**Problem statement:** The line containing "Instruction: Click inside" marks the start. Return it and every later line of the listing below exactly, ending with the last one.

*** Dataset entries

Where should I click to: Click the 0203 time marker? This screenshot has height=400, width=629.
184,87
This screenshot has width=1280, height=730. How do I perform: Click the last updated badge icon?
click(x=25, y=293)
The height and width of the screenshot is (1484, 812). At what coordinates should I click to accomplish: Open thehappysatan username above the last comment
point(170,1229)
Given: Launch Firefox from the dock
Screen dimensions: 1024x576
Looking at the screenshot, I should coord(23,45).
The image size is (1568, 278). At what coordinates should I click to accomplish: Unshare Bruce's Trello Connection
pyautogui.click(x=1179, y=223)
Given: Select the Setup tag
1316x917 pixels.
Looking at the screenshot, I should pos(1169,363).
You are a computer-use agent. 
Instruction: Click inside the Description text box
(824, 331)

******

**Answer box:**
Instruction: Click inside the Description text box
(824, 331)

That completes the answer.